# Time of the day



## 4star (Sep 11, 2005)

This might be a dumb question or just I'm just too lazy to do a search sorry, what time would be the best to go fox hunting or coyote hunting.


----------



## FurGittr (Jan 24, 2003)

Well if your married,anytime the wife will let ya .Seeing your from Minnesota also,early morning late in the day and roughly four days either side of the full moon at night with snow.I've never had any luck day calling here but plan on trying it on some huge WPA's that I've seen coyotes on during pheasant hunting this year.Dakota's are different,called them in at all times of the day but that's a whole different world there.Envy the guy's that live there during the winter months.


----------



## 4star (Sep 11, 2005)

Can I shoot coyotes in Minnesota?
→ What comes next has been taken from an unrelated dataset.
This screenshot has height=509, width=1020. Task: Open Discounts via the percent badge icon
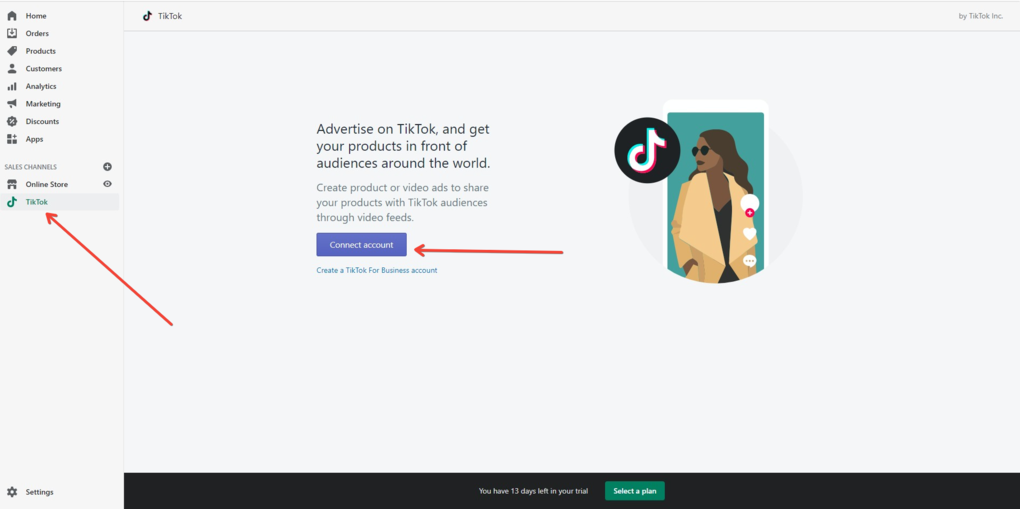pyautogui.click(x=12, y=121)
The regulations handbook only talks about foxes.


----------



## the Bender (Mar 31, 2005)

Yes, Coyotes are an unprotected species along with Crows, Skunks, Mangy Cats, Starlings, and Pigeons. 8) Actually I'd be careful about the Cats here in MN. Just look for them wandering too close to the white lines on the highway.


----------



## stainless (Dec 2, 2005)

4 star, when I get home from work I will make a more detailed reply to this for you. I emailed the MN DNR with a variety of questions that are not talked about in the regulation book. basically, the only real law is that you cannot use artificial lights at night.


----------



## 4star (Sep 11, 2005)

Thank you all, you have helped out a lot.


----------



## stainless (Dec 2, 2005)

just wanted to post what he said. This is a pasted copy of the e-mail I recieved from the MN DNR,it gives a few answers to some basic questions a beginner might have that are not in the book.
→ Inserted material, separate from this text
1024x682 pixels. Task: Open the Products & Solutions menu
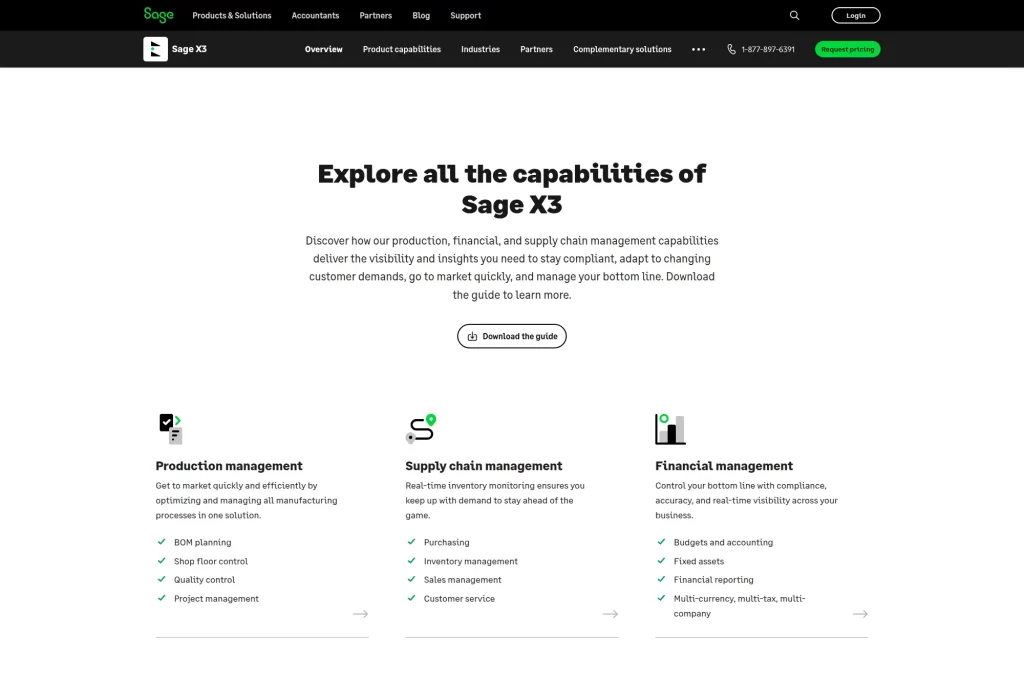(x=231, y=15)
No license is required for residents, they can be taken at night without the aid of artificial light, no caliber restriction, any where, except during the deer season in the shotgun zone a shotgun must be used and a person would have to be have a valid deer license to carry a gun, so you can nut hunt coyotes unless licensed for deer, but if not during the deer season a person can use any caliber weapon anywhere. 5 days before, 2 days after and during deer season a person can not have a gun out of doors that is capable of taking big game, unless licensed to take deer, that why you can not hunt coyotes during deer season unless licensed to deer hunt. 
There isn't much in the book, because there isn't much restriction for hunting them. Enjoy the hunt. Kevin


----------



## CoyoteChris (Nov 27, 2005)

Is that for shotgun season only or does it include the black powder season that goes until Dec 11th? I have got the book and it said nothing about not using my rifle during any time at all. Maybe its just me but the rule book is confusing and needs to be updated.


----------



## stainless (Dec 2, 2005)

my guess would be that the same rule would apply to muzzle loader but I have no idea. The DNR guy just mentioned shotgun as an example but didnt mention anything else. Although, during bow season does that mean you cant take a coyote with anything other than a bow? I doubt it, maybe it is just a shotgun thing.


----------



## CoyoteChris (Nov 27, 2005)

That scares me because I shot 50 shells off today sighting in my gun. Was it legal or illegal? I didn't even second guess it because there was nothing said about it in the book. To top it off I tracked a coyote that passed behind my house and I did have my rifle on me and of course it was loaded but with the safety on   .


----------



## stainless (Dec 2, 2005)

I find it kind of funny how they post very little information on coyote regulations because there are so few laws protecting them but it's the lack of info that causes so many questions. I would think the safest bet would be to have a deer license in your wallet while hunting coyote during deer season.

I was happy to see that I can use any caliber rifle I chose, now I have an excuse to buy that .50 cal BMG I have had my eye on....lol


----------